WORK TO COMPLETE – Restate exactly, and only, the lines from the one with "Select radio option B. 38 for Question 24" through the end of the data, with both of those end lines kept. Drop any pictures.

PROVIDED DATA –
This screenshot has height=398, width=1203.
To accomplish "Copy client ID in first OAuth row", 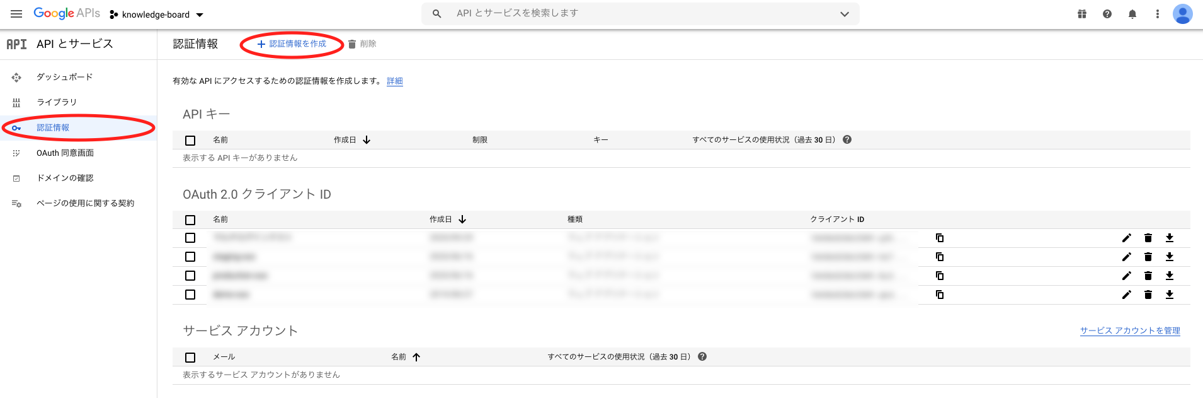I will 940,238.
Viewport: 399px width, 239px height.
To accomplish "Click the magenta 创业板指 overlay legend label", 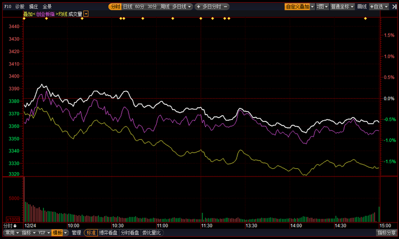I will [45, 14].
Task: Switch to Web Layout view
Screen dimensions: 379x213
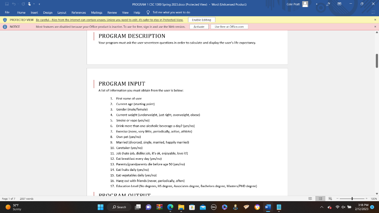Action: [331, 198]
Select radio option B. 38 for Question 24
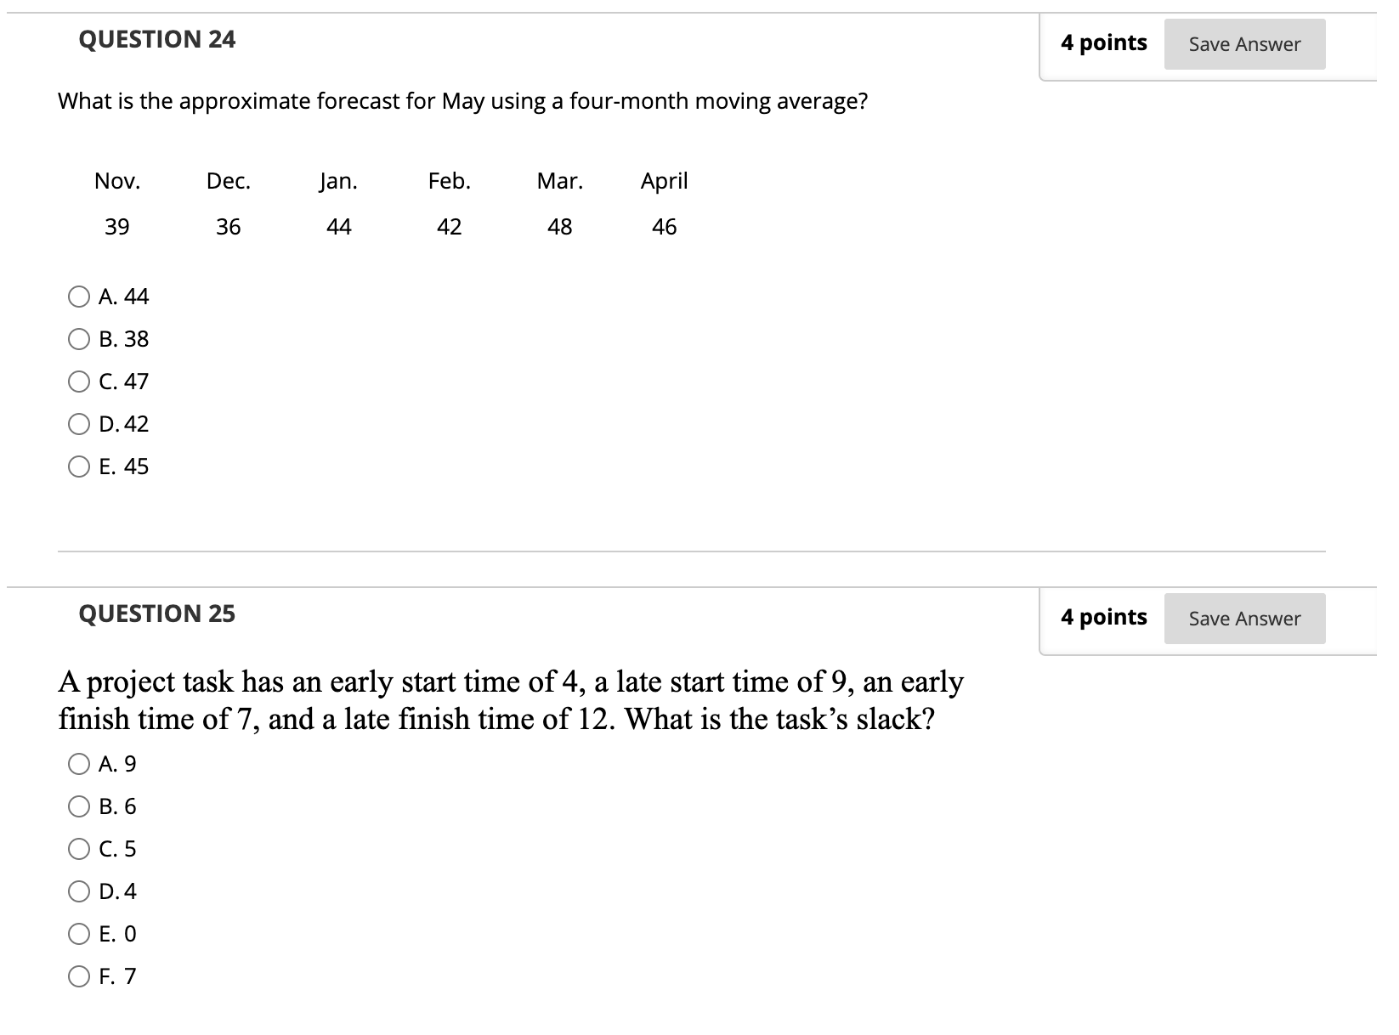Viewport: 1399px width, 1035px height. click(78, 339)
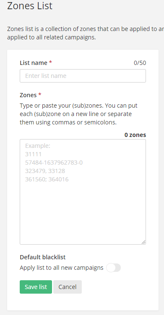Cancel creating the zones list

(68, 287)
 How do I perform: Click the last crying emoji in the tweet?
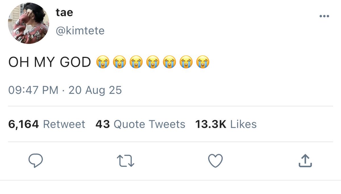[203, 62]
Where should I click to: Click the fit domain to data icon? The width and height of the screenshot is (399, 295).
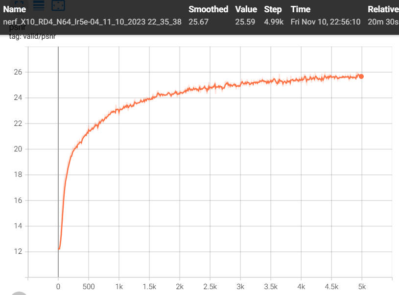pyautogui.click(x=58, y=4)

ANSWER SPACE –
Select radio option B. 38 for Question 24
Viewport: 1399px width, 1035px height. click(78, 339)
Cancel creating the zones list

(68, 287)
 How do I perform: Click the last crying emoji in the tweet?
[203, 62]
Where should I click to: Click the fit domain to data icon? The width and height of the screenshot is (399, 295).
pyautogui.click(x=58, y=4)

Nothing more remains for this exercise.